Kapitel 7

• C H R I S •

„Entschuldige, für gerade eben. Piper ist manchmal..." Matthew scheint nach dem passenden Wort zu suchen. „Überfürsorglich."

Er folgt mir ohne Widerspruch auf einen Pfad hinter dem Haus, welcher in den angrenzenden Wald führt. „Damit scheint sie ein wenig zu übertreiben, findest du nicht auch?" Er lächelt mich entschuldigend an.

Da es schon dunkler geworden ist, führe ich ihn vorsichtig über einzelne Wurzeln, die ich auf dem Boden noch erkennen kann. Evan würde es mir nicht verzeihen, wenn sich Matt etwas brechen würde. Vor allem in meiner Gegenwart.

Ich mustere den schmächtigen Jungen neben mir.
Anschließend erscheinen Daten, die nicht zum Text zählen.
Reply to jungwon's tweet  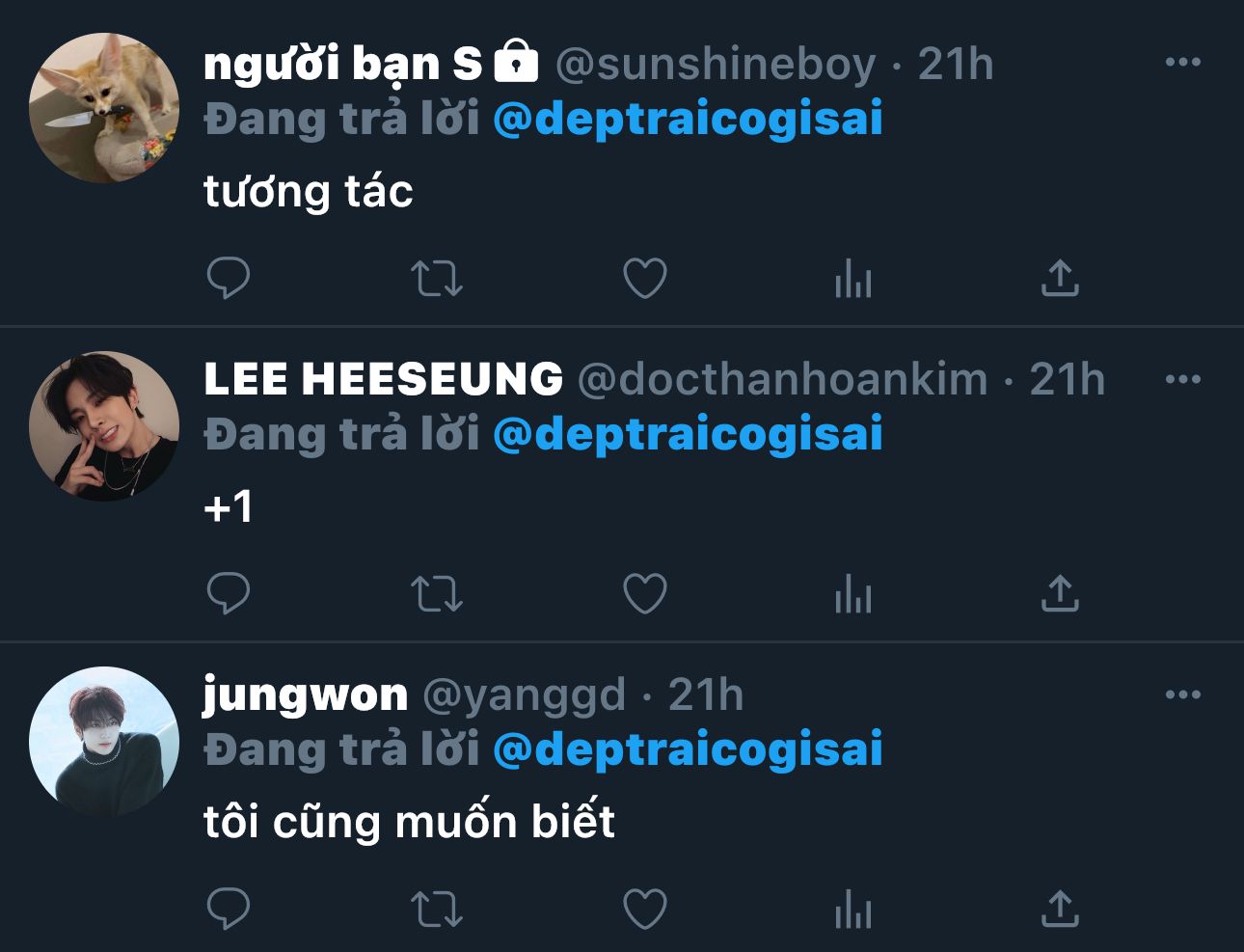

Die Schwellungen in seinem Gesicht sind bereits verschwunden und auch von den Blutergüssen ist nichts mehr zu sehen. „Wie geht es dir eigentlich?", frage ich ihn, als er mich verwirrt ansieht, zeige ich auf seinen Kopf. „Scheint wohl durch Zauberhand schnell verheilt zu sein.", deute ich seine Verletzungen an, die er vorgestern erst bekommen hatte.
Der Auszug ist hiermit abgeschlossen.